‘Persecution mania’ How the Kremlin’s spokesman responded to the latest revelations about Navalny’s poisoning
Following opposition figure Alexey Navalny’s bombshell video where he speaks to an FSB operative implicated in his poisoning, journalists had plenty of questions for Kremlin spokesman Dmitry Peskov. In conversation with reporters on Tuesday, December 22, Peskov reiterated the FSB’s statement dismissing the video and claimed that Navalny (or as he insists on calling him, “the Berlin patient”) suffers from “a pronounced persecution mania.” Here are Peskov’s comments, in full.
BBC: Dmitry Sergeevich, could you comment on Alexey Navalny’s conversation with an alleged participant in the operation to poison him, in which this alleged participant says that they destroyed evidence?
Dmitry Peskov: Well you know, the Federal Security Service commented on this conversation yesterday, quite comprehensively and unequivocally. So I don’t see any reason to add anything here.
CNN: Does the Kremlin still deny any connection to the poisoning
Dmitry Peskov: To which poisoning?
CNN: Of Alexey Navalny.
Dmitry Peskov: I see, Well, we, in fact…Neither the Kremlin nor anyone else can speak about some kind of poisoning unequivocally. We have said repeatedly that, unfortunately, we haven’t been able to obtain the information necessary for the proceedings from our counterparts in Berlin — from the doctors at the Charité Hospital and those doctors who work at the laboratories in Berlin, Sweden, and France. Also, we have not been able to obtain the requested information about this from the OPCW [the Organization for the Prohibition of Chemical Weapons] for a long time. In this regard, we cannot speak unequivocally about any poisoning, we don’t have any data on it. All these other examples — well, they probably need to be treated in line with what the Federal Security Service said yesterday.

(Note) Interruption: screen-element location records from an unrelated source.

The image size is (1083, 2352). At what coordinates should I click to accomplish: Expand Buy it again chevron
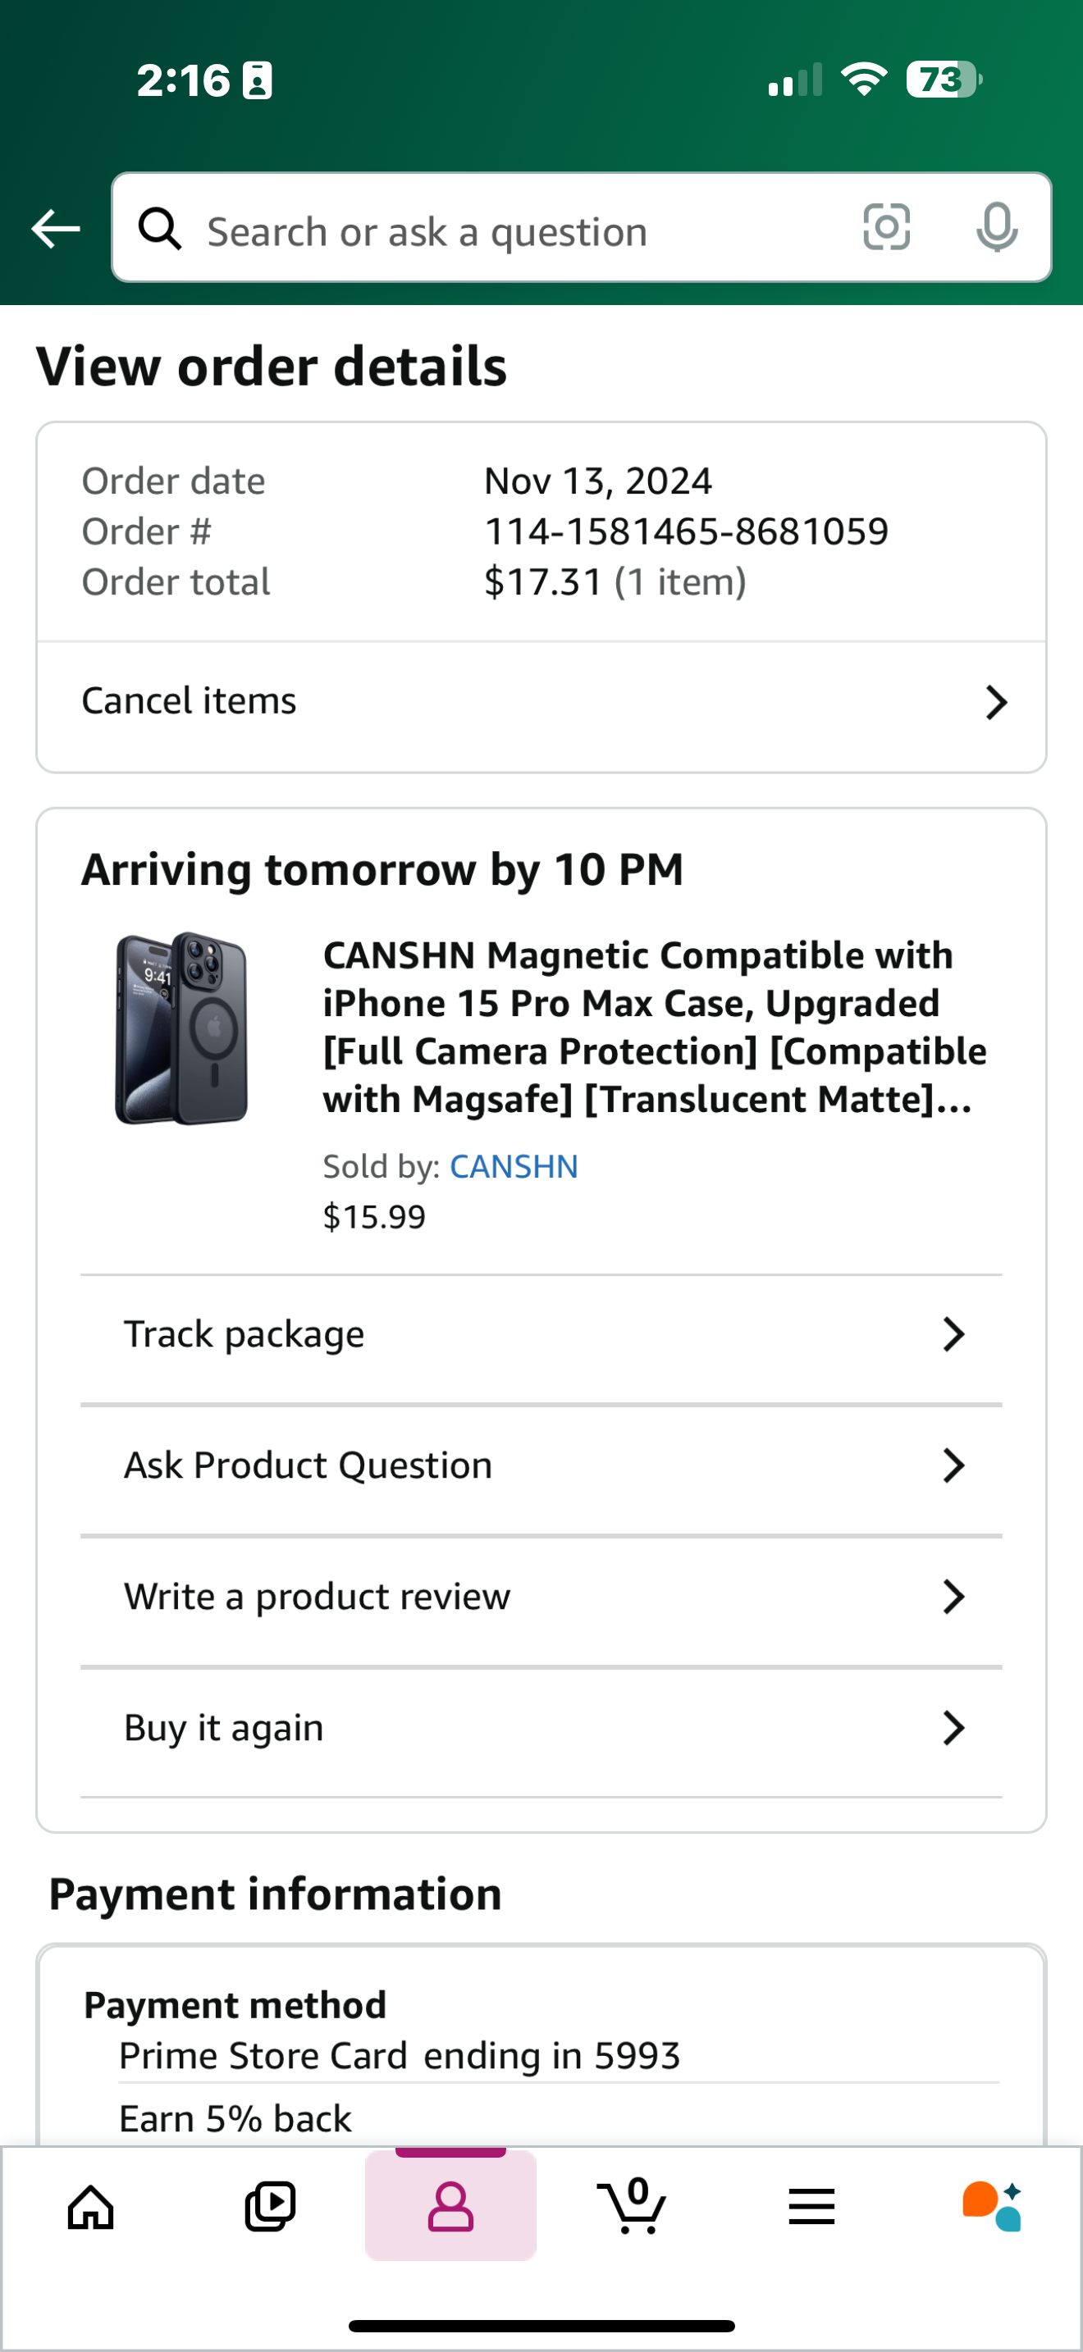click(953, 1727)
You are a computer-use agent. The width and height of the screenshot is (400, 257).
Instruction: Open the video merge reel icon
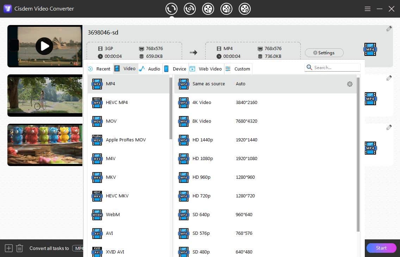(x=226, y=9)
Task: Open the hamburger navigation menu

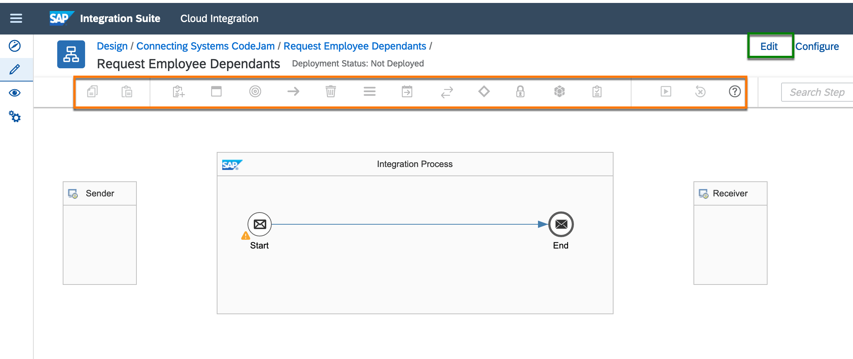Action: pyautogui.click(x=16, y=18)
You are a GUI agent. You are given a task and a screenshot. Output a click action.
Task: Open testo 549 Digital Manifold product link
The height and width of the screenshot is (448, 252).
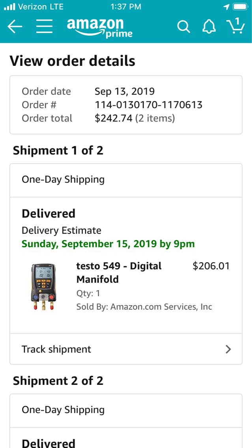coord(119,273)
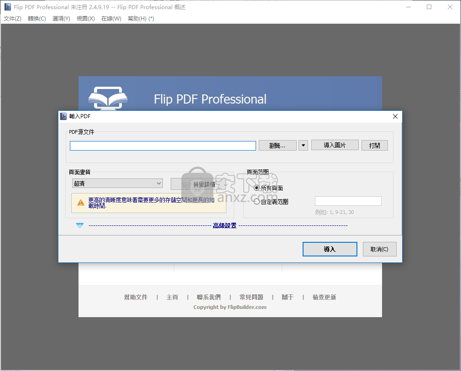Click the dialog title bar app icon
Viewport: 461px width, 371px height.
64,116
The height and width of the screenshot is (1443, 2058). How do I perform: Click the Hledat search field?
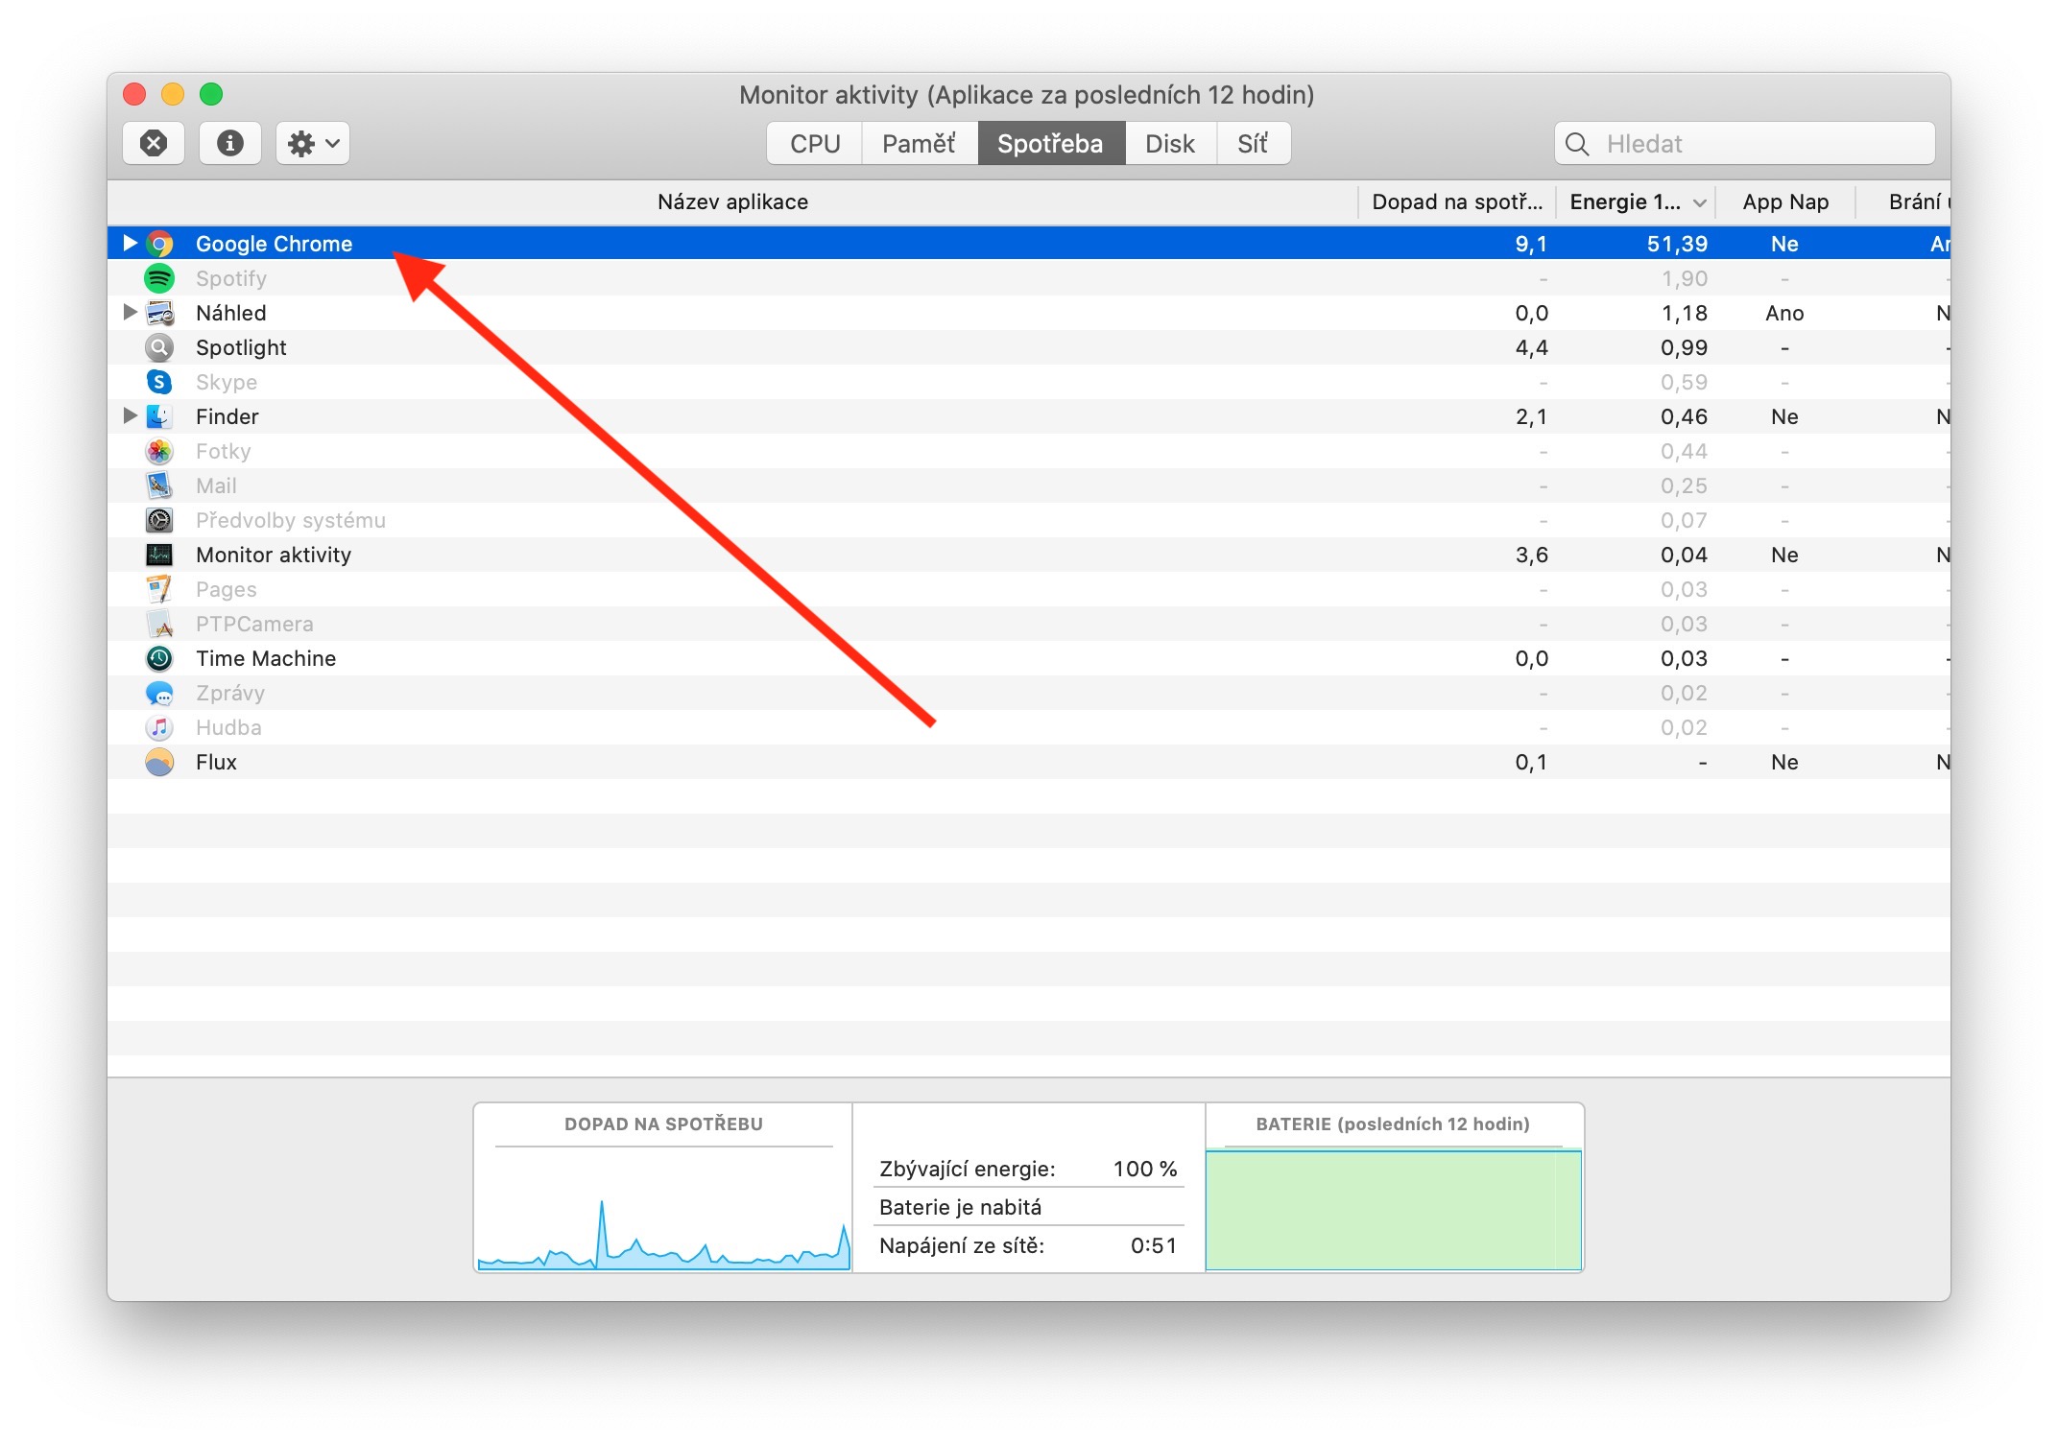click(x=1757, y=144)

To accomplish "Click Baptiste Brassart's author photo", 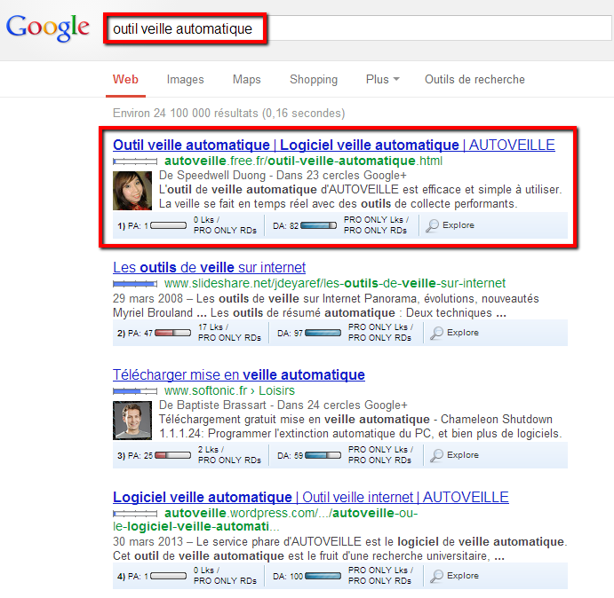I will point(132,420).
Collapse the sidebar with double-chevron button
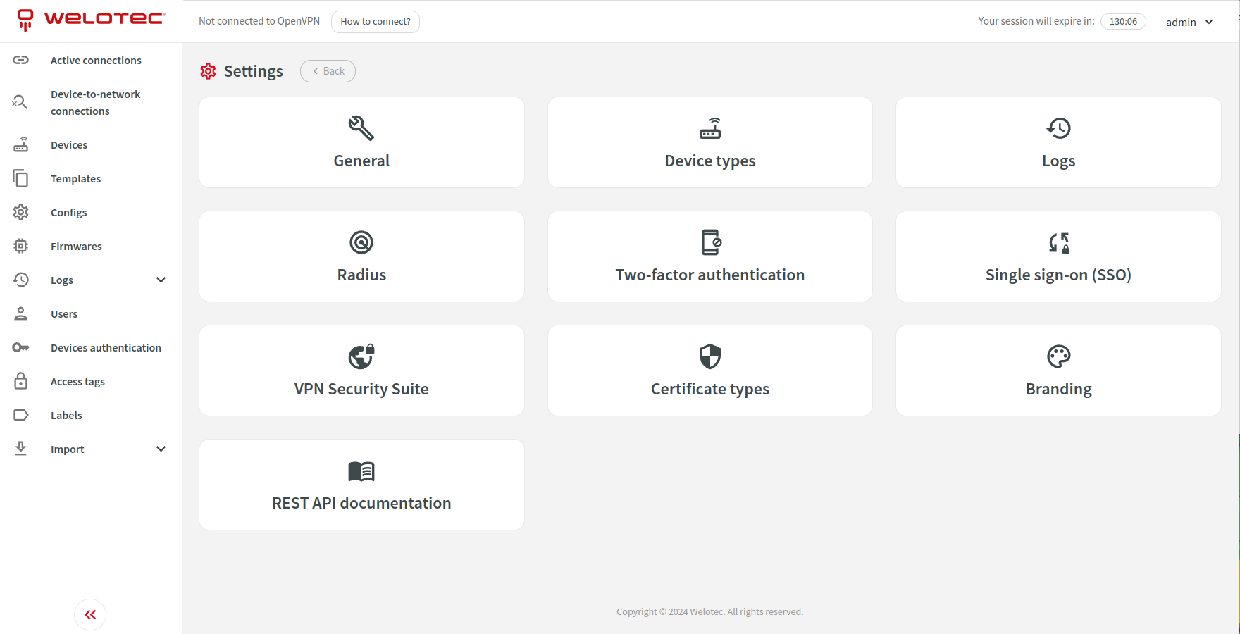This screenshot has width=1240, height=634. (90, 615)
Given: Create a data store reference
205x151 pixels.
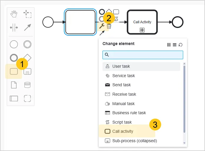Looking at the screenshot, I should (x=27, y=85).
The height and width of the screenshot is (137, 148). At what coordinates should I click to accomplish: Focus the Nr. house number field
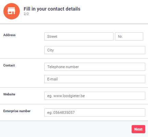(129, 36)
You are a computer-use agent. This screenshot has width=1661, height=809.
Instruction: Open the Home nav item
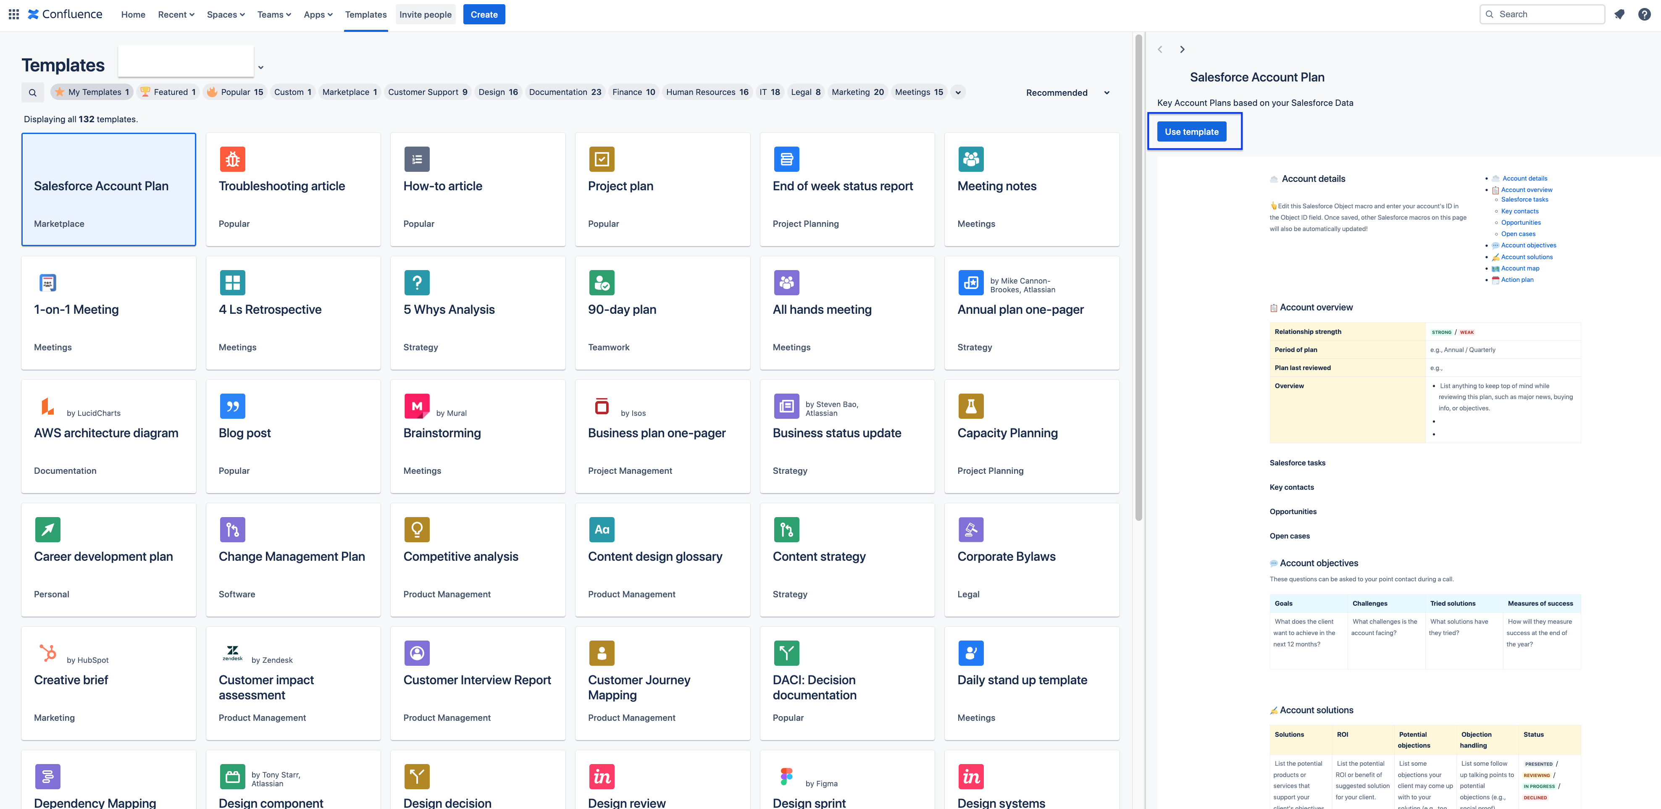[x=133, y=14]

Business FM: Did they familiarize themselves with the video itself inside the Kremlin or did they prefer not to watch it, to take no interest?
Dmitry Peskov: Well, listen, of course we don’t have time to watch such materials. You see, generally speaking there’s enough work. We don’t complain about a lack of work. But what I can tell you, and I’ll take advantage slightly and, perhaps, allow myself to express a personal point of view, which I usually don’t express, because I have no right to do so. I’ll take advantage slightly here. In general we can, of course, say that the patient [Navalny] has a pronounced persecution mania. You can also clearly identify certain signs of magalomania. Because, as they say, he even compares himself to Jesus. And the rest, of course, are Freudian manifestations. Such an obsession with the codpiece area, in fact, and so on. So that’s probably the way to treat it.
Ekho Moskvy: In light of the latest events, including the uncovering of those FSB officers who, as the president says, “kept an eye” on Alexey Navalny — how does the president assess the work of the Federal Security Service, does he still trust the leadership of this service?
Dmitry Peskov: An inappropriate question. First, the president didn’t identify specific officers who are keeping an eye on such people as the Berlin patient. He didn’t talk about this, let’s not take things out of context, we need specific statements here.
And the question itself is absolutely inappropriate. You know that the Federal Security Service fulfills a very important role according to the constitution. It protects us from terrorism, protects against extremism, protects against various mortal dangers. And, certainly, it plays this role very well and very effectively.
Ekho Moskvy: One can agree or disagree with what is said in these investigations, as the president says, this is legalized information from foreign intelligence services, but the image of the Federal Security Service has been seriously damaged. Doesn’t the Kremlin think it necessary, perhaps, to respond somehow — to publish some recordings from the hotel, to demonstrate that this is incorrect?
Dmitry Peskov: Read yesterday’s statement from the FSB. They said specifically that this an attempt at discreditation. But, certainly, such attempts can’t discredit the Federal Security Service. I think I’ve run out of things to say on this topic.